An increased excitation and inhibition onto CA1 pyramidal cells sets the path to Alzheimer’s disease

Synapses are critical targets of Alzheimer’s disease (AD), a highly prevalent neurodegenerative disease associated with accumulation of extracellular amyloid-β peptides. Although amyloidosis and aggregation of the 42-amino acid amyloid-β (Aβ ₄₂ ) have long been considered pathogenic triggers for AD, clinical evidence linking high levels of Aβ ₄₂ with normal cognition challenges this hypothesis.
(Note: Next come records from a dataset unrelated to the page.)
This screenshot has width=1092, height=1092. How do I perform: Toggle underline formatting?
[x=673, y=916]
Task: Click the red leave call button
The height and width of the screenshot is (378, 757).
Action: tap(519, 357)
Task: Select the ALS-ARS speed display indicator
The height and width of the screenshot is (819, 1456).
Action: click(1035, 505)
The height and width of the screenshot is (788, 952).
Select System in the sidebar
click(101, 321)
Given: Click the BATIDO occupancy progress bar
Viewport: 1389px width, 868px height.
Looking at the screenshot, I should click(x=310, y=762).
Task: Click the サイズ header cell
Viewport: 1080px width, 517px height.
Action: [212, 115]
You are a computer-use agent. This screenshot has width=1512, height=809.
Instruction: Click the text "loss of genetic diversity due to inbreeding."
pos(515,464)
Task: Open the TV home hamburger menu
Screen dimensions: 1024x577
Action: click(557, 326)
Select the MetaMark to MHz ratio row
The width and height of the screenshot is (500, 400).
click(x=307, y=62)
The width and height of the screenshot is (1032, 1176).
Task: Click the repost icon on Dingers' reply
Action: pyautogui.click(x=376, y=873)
To resolve this conundrum on the role of Aβ ₄₂ in regulating synaptic activity, we used an adeno-associated viral vector approach that triggers extracellular accumulation of Aβ ₄₂ and spatial memory impairment. We show that Aβ ₄₂ leads to an early increase in excitatory and proximal inhibitory synaptic transmission onto hippocampal CA1 pyramidal cells, and an increased expression of the glutamate transporter GLT-1 in these cells. Aβ ₄₂ accumulation does not cause early cognitive deficits unless accompanied by an increased neuronal GLT-1 expression, suggesting this transporter is a critical mediator of Aβ ₄₂ ’s effects. These findings unveil key molecular and cellular mechanisms implicated with AD pathogenesis.